Data from: Host plant associations and geography interact to shape diversification in a specialist insect herbivore

Data files

Aug 09, 2019 version files 392.39 MB
Aug 09, 2019 version files 784.77 MB

Abstract

Disentangling the processes underlying geographic and environmental patterns of biodiversity challenges biologists as such patterns emerge from eco-evolutionary processes confounded by spatial autocorrelation among sample units. The herbivorous insect, Belonocnema treatae (Hymenoptera: Cynipidae), exhibits regional specialization on three plant species whose geographic distributions range from sympatry through allopatry across the southern USA. Using range-wide sampling spanning the geographic ranges of the three host plants and genotyping-by-sequencing of 1,217 individuals, we tested whether this insect herbivore exhibited host-plant-associated genomic differentiation while controlling for spatial autocorrelation among the 58 sample sites.
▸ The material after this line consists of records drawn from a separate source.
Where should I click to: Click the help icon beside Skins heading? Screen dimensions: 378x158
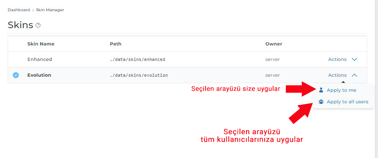pos(38,25)
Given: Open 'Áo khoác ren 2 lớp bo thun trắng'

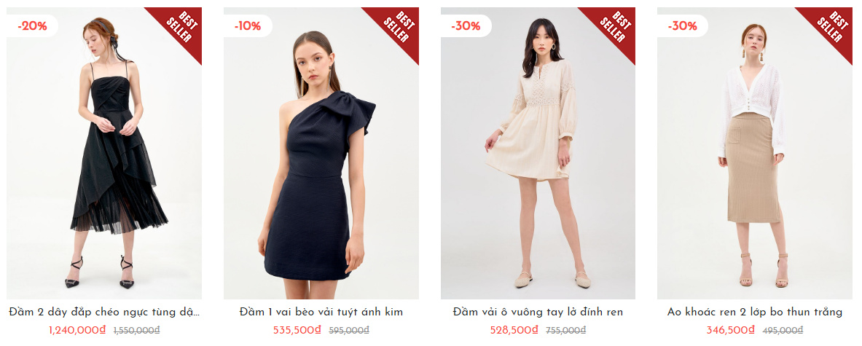Looking at the screenshot, I should pos(755,312).
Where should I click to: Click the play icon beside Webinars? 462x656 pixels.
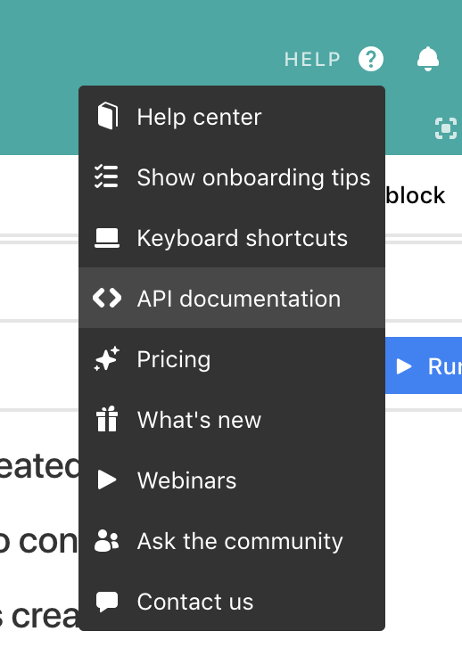[x=107, y=480]
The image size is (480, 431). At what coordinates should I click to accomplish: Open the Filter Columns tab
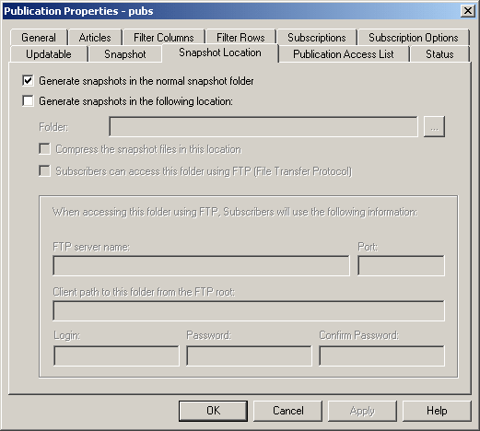click(164, 38)
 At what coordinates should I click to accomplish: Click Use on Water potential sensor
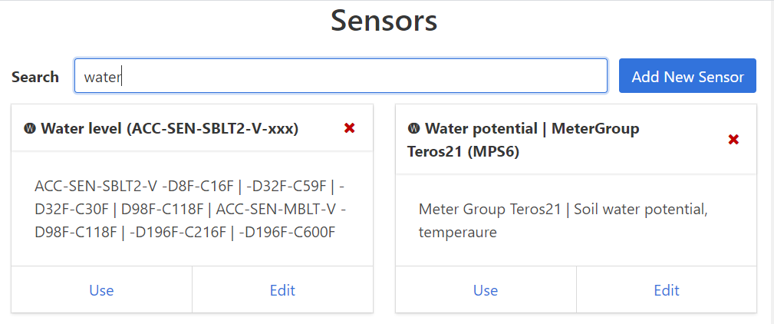(x=486, y=290)
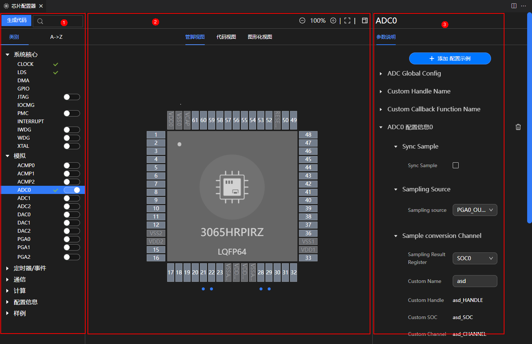Image resolution: width=532 pixels, height=344 pixels.
Task: Click the fit-to-screen icon
Action: tap(347, 20)
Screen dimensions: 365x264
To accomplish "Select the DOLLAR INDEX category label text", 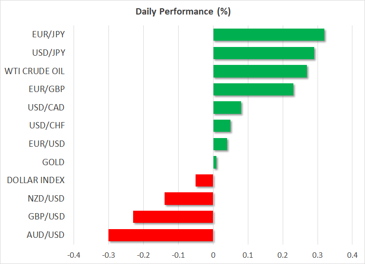I will pos(36,180).
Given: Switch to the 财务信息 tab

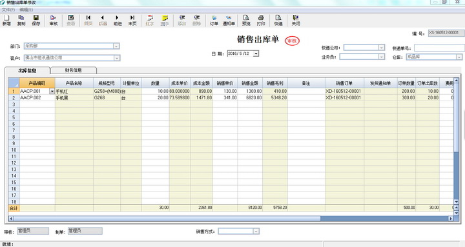Looking at the screenshot, I should click(x=74, y=70).
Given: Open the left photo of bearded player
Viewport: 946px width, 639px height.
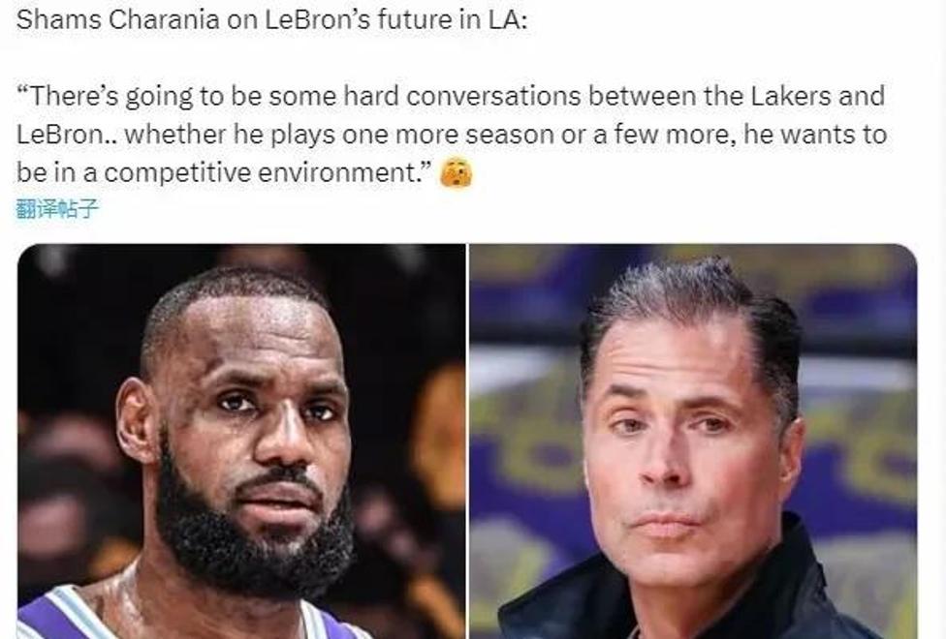Looking at the screenshot, I should (x=241, y=441).
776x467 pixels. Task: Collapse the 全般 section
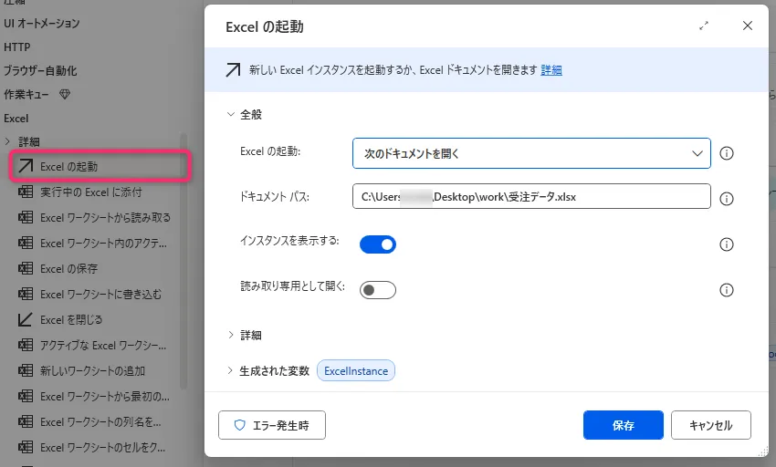(231, 115)

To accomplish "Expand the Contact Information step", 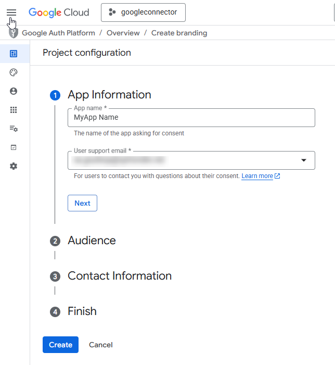I will [119, 276].
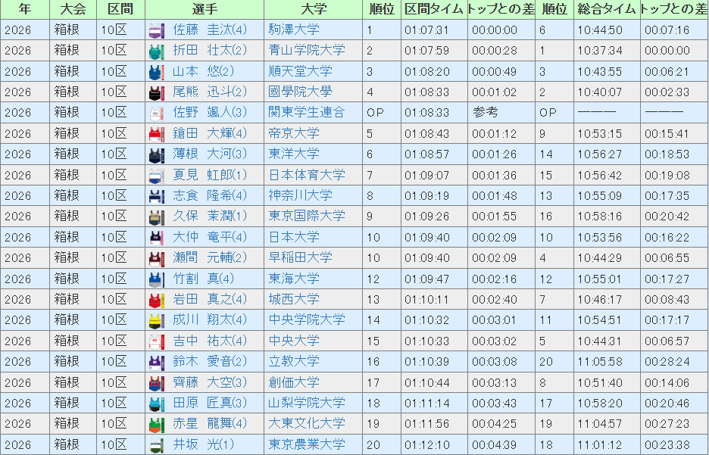Viewport: 709px width, 455px height.
Task: Click the purple uniform icon beside 鈴木 愛音
Action: click(156, 362)
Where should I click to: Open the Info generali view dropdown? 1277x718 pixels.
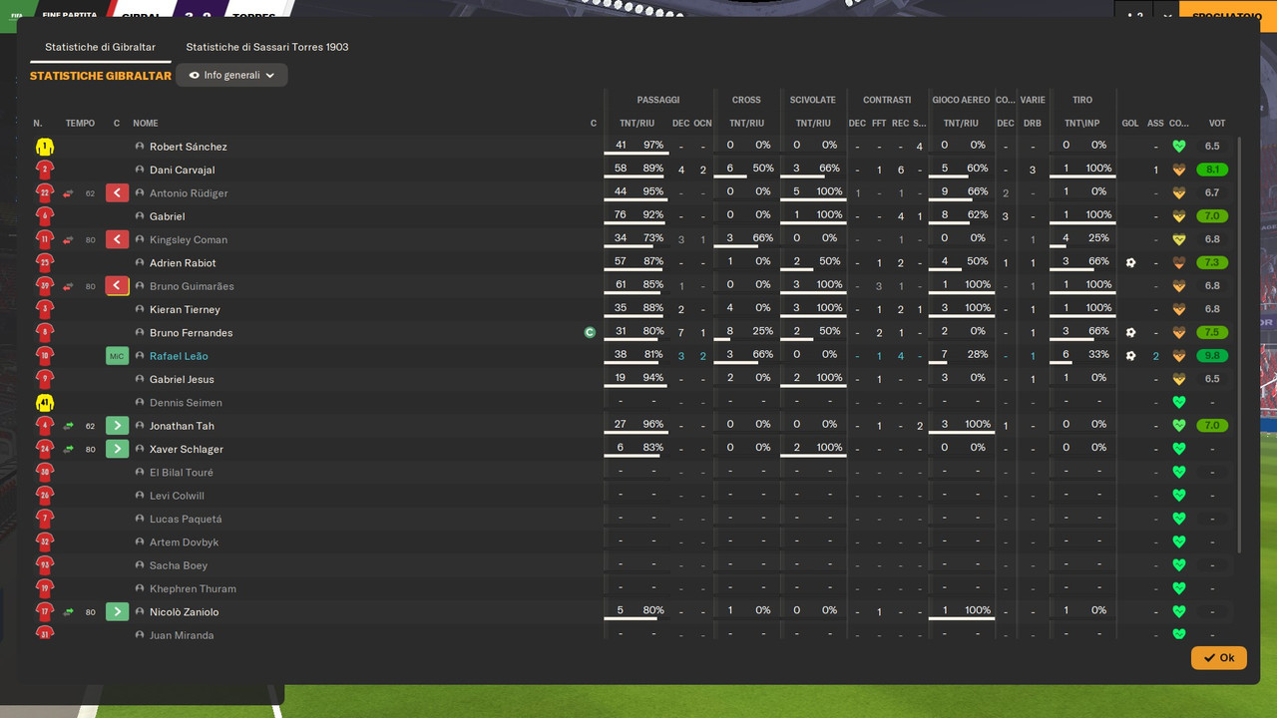[x=231, y=75]
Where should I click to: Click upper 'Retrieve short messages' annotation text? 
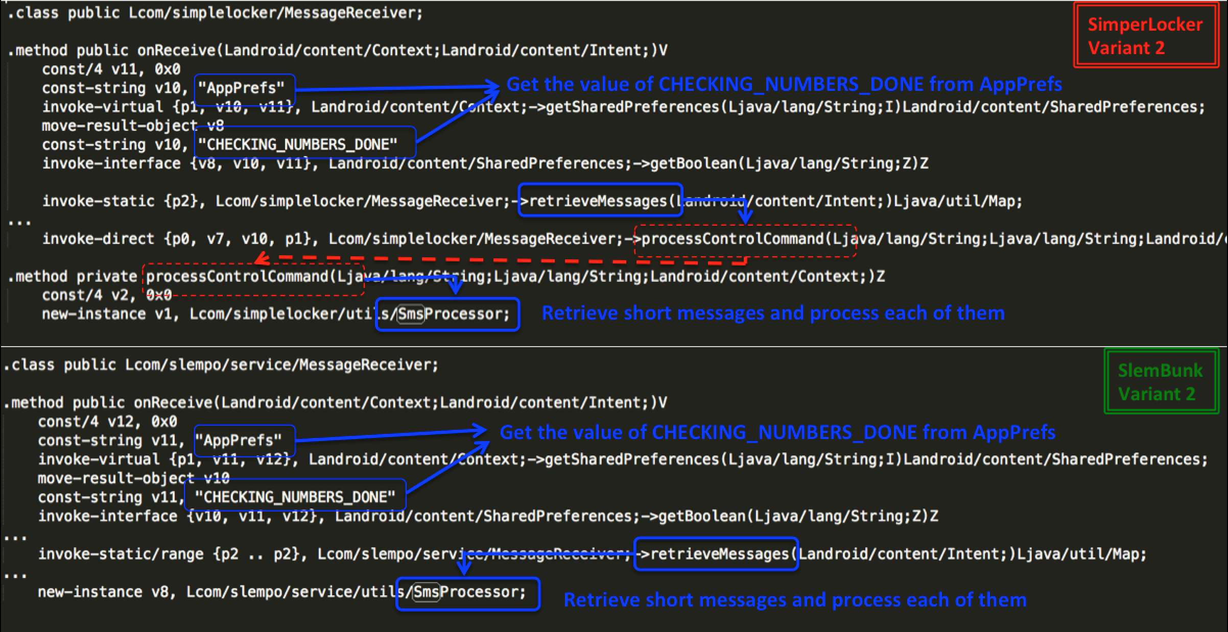point(773,313)
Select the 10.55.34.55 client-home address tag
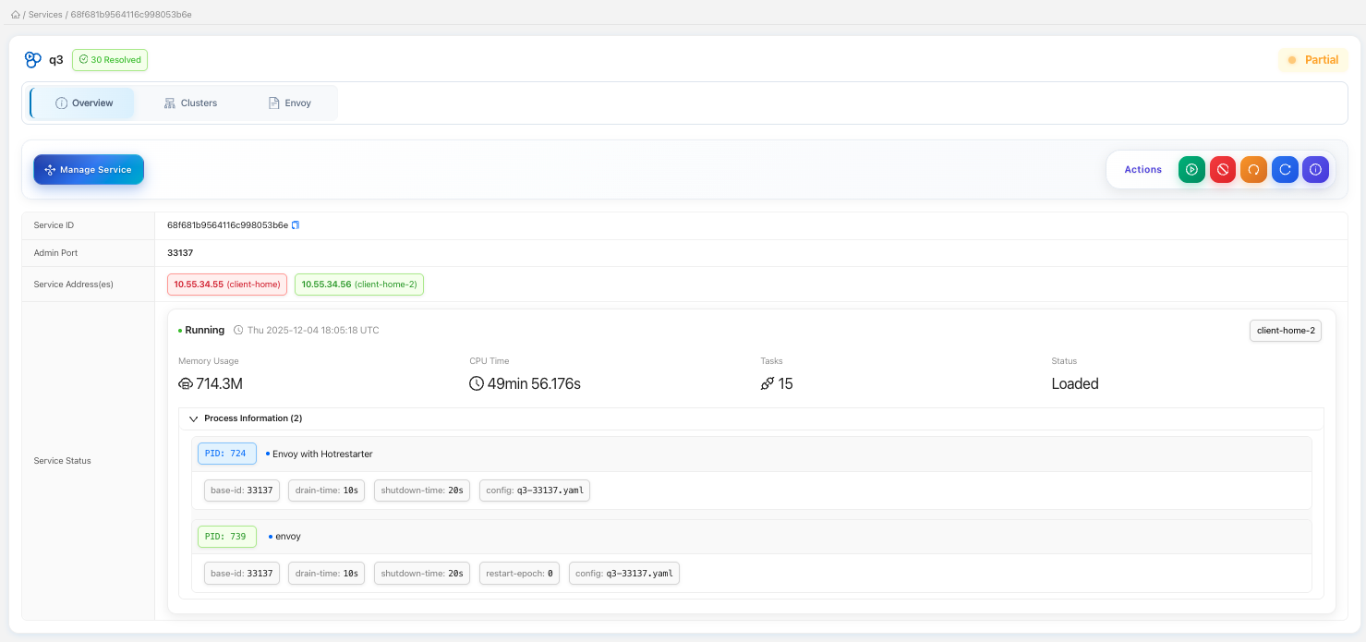 (x=227, y=285)
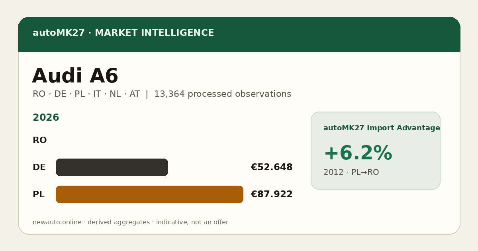478x251 pixels.
Task: Select the €87.922 price value
Action: tap(272, 194)
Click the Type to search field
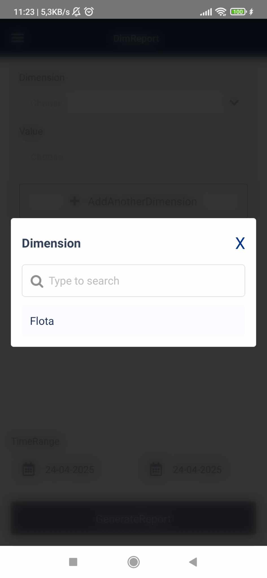This screenshot has width=267, height=578. coord(133,281)
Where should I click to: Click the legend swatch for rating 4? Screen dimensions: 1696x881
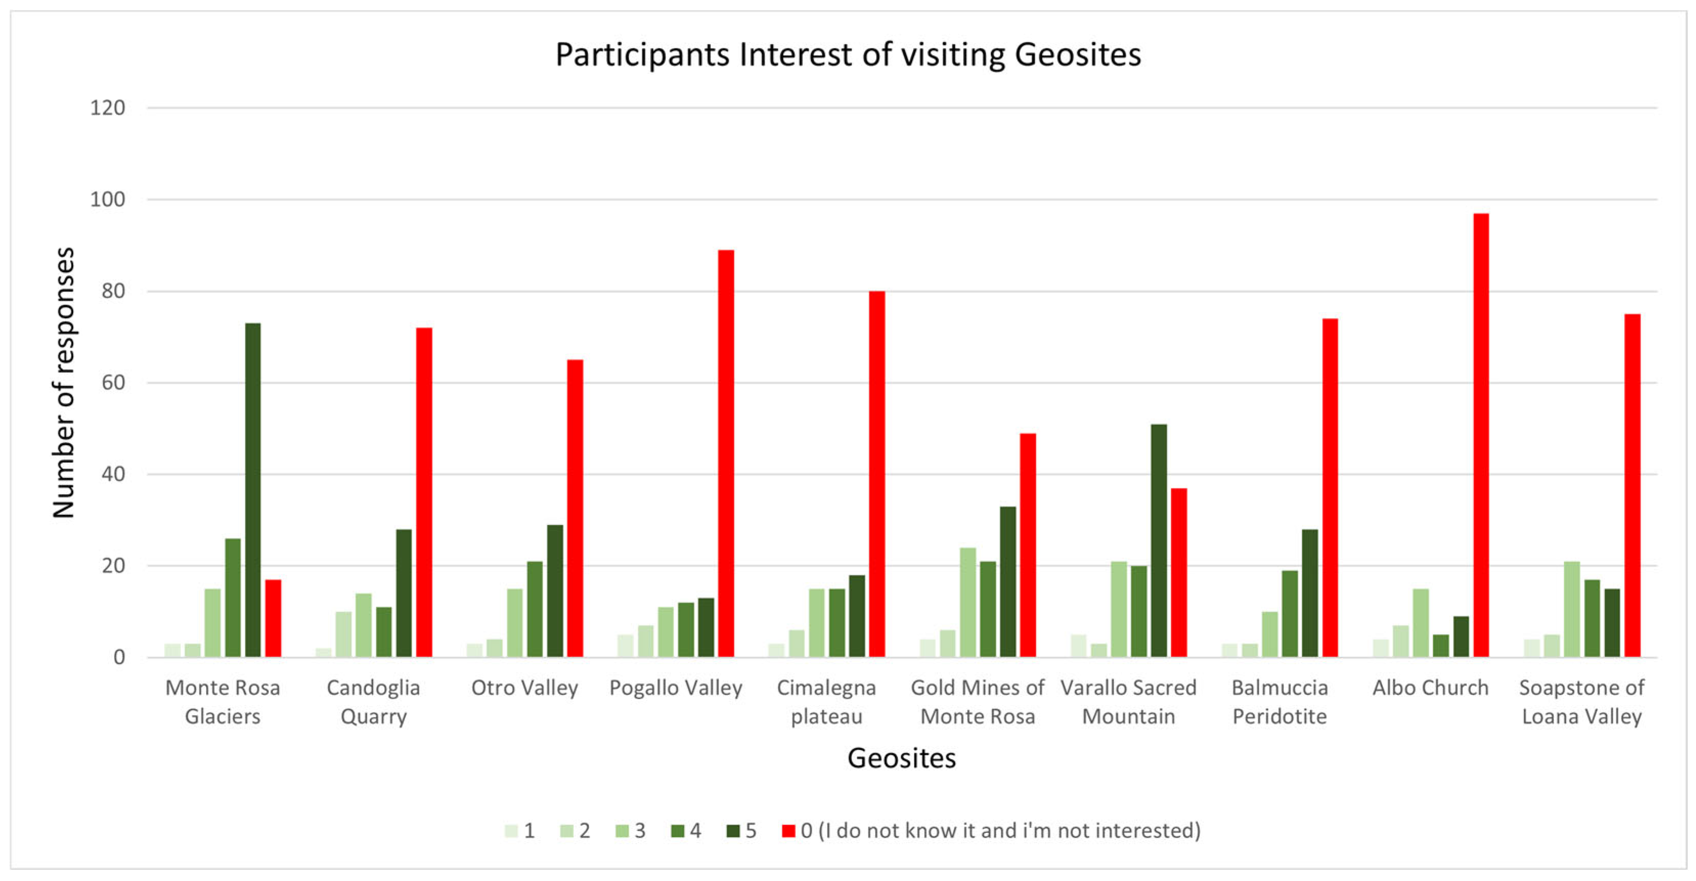677,831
Population genomic structure based on 40,699 SNPs was evaluated using the hierarchical Bayesian model ENTROPY to assign individuals to genetic clusters and estimate admixture proportions. To control for spatial autocorrelation, distance-based Moran’s eigenvector mapping was used to construct regression variables summarizing spatial structure inherent among sample sites. Distance based redundancy analysis (dbRDA) incorporating the spatial variables was then applied to partition host-plant-associated differentiation (HAD) from spatial autocorrelation. By combining ENTROPY and dbRDA to analyze SNP data we unveiled a complex mosaic of highly structured differentiation within and among gall former populations finding evidence that geography, HAD and spatial autocorrelation all play significant roles in explaining patterns of genomic differentiation in B. treatae. While dbRDA confirmed host association as a significant predictor of patterns of genomic variation, spatial autocorrelation among sites explained the largest proportion of variation. Our results demonstrate the value of combining dbRDA with hierarchical structural analyses to partition spatial/environmental patterns of genomic variation.